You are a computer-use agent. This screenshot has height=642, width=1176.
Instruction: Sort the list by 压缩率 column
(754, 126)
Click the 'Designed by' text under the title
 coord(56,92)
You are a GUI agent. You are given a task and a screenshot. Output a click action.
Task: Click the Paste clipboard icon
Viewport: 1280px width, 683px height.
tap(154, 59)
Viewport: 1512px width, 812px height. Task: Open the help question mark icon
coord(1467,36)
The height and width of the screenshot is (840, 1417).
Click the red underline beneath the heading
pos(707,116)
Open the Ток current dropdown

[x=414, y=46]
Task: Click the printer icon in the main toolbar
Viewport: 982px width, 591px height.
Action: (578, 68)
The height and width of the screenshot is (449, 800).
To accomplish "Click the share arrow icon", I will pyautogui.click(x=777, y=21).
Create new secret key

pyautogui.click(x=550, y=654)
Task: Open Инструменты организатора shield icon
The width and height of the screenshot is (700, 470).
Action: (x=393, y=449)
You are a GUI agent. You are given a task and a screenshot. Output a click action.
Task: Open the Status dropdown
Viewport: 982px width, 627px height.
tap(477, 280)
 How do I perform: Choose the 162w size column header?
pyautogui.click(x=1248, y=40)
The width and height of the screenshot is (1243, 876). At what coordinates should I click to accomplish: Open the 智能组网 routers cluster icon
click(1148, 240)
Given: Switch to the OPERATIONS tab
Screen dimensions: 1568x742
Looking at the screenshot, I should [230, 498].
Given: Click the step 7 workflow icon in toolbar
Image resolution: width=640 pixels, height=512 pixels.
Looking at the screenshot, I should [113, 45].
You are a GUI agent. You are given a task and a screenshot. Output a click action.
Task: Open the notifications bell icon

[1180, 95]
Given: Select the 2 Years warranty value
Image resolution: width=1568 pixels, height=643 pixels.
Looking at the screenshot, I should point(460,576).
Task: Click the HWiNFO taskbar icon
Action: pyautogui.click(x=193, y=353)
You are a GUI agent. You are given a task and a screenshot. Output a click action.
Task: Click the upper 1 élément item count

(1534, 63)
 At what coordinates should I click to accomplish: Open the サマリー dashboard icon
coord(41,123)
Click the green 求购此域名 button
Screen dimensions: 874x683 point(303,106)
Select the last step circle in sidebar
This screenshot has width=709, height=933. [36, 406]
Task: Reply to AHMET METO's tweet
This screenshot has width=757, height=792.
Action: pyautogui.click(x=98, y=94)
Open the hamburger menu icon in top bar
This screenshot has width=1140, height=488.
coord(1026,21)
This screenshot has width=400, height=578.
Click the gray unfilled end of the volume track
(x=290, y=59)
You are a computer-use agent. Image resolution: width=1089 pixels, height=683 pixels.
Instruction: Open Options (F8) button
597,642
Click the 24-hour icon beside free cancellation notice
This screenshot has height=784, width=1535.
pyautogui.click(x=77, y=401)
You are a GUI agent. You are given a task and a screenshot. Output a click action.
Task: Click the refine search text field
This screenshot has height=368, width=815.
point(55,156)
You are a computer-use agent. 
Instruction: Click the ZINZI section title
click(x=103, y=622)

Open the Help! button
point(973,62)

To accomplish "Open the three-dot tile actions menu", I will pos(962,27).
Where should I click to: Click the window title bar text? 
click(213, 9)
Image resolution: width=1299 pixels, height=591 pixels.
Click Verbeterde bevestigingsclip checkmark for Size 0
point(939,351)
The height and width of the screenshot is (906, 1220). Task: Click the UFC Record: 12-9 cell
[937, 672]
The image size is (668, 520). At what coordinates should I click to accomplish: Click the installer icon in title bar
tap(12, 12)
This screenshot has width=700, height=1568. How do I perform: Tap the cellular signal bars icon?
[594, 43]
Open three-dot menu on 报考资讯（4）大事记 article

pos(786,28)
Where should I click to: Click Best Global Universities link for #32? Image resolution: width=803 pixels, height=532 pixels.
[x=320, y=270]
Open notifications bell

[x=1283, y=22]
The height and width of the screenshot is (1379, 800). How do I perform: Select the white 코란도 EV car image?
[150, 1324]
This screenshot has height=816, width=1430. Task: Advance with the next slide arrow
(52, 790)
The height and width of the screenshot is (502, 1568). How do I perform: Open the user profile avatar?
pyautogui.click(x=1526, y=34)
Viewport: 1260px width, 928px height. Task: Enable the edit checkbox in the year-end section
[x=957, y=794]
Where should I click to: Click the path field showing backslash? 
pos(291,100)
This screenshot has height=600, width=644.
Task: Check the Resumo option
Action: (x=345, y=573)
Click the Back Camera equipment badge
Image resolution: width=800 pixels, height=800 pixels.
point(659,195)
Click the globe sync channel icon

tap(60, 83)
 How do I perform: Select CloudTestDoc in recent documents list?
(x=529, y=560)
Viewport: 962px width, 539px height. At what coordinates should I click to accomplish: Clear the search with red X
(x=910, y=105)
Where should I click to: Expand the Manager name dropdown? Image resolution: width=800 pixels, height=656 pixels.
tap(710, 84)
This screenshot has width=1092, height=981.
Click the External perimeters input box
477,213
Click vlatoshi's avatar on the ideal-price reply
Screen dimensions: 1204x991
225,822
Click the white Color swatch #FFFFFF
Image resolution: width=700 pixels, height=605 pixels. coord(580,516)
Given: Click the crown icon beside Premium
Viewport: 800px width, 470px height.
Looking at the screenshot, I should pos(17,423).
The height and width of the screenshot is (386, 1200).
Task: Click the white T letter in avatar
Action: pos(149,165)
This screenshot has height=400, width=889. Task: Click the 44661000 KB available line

________

=== WHAT IS REQUIRED ===
Respond with one number, the count of lines of the material that include "computer".

=== YOUR SOLUTION ===
3